Polish conservatives take power alone
Poland's conservative Law and Justice party took the reins of power yesterday, forming a minority cabinet after it failed to bring the pro-business Civic Platform into a coalition. President Aleksander Kwasniewski swore in conservative Prime Minister...
Poland's conservative Law and Justice party took the reins of power yesterday, forming a minority cabinet after it failed to bring the pro-business Civic Platform into a coalition.
President Aleksander Kwasniewski swore in conservative Prime Minister Kazimierz Marcinkiewicz and 17 cabinet members, formally ending four years of leftist rule that saw Poland join the European Union and back the war in Iraq.
The conservatives espouse traditionalist, Catholic social values combined with scepticism about free-market economics. The new ministers, many of them political novices, began their office with a mass in a Warsaw church.
"After several weeks of campaigning and debate we have a government made of experts, professionals and politicians - people who want to reform and want to repair the state," Mr Marcinkiewicz said after his appointment.

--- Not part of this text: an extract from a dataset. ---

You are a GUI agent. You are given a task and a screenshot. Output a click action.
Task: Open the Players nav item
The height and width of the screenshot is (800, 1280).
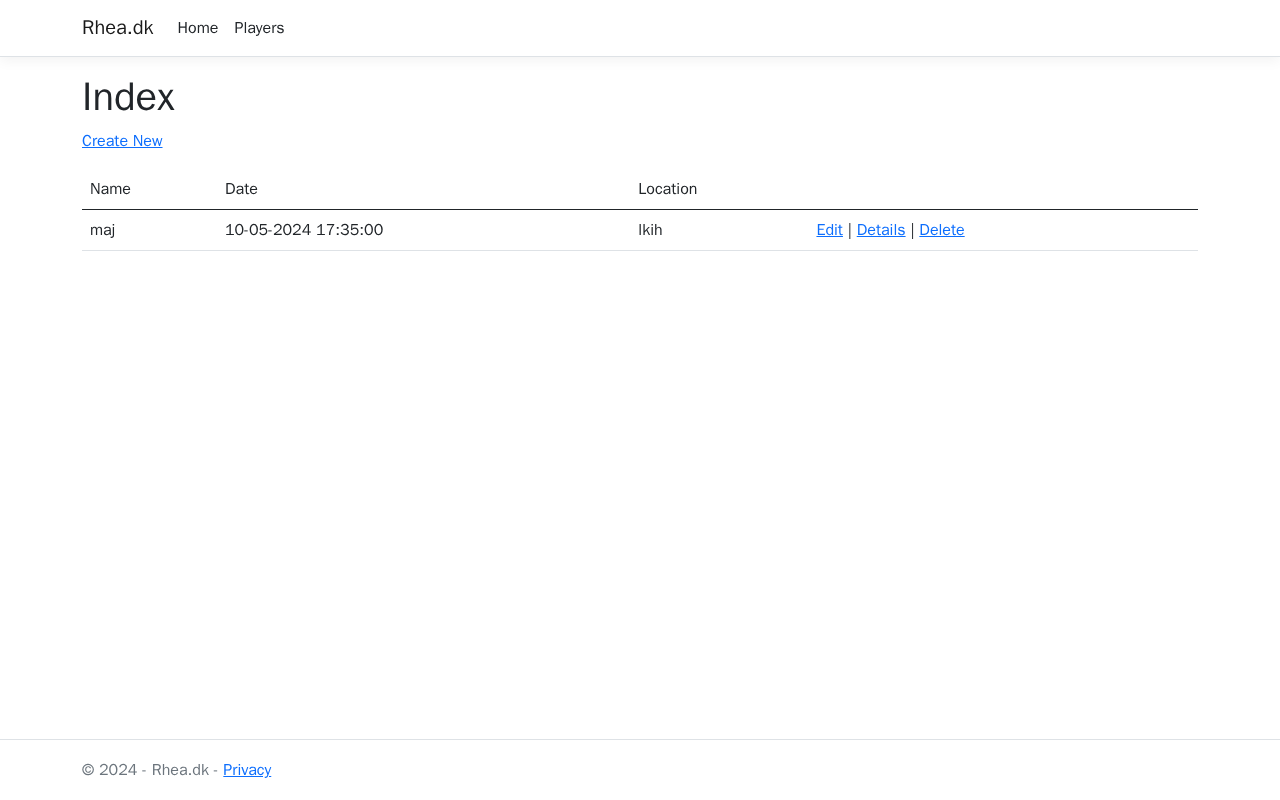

The conservatives won last month's general election on a promise to rule together with the Civic Platform in a strong, reformist cabinet focused on spurring faster growth and weeding out corruption.
But talks between the two parties foundered last week because of disagreements over top posts and the scale of economic reforms, and even last-minute mediation by the Catholic church failed to bring the former close allies together.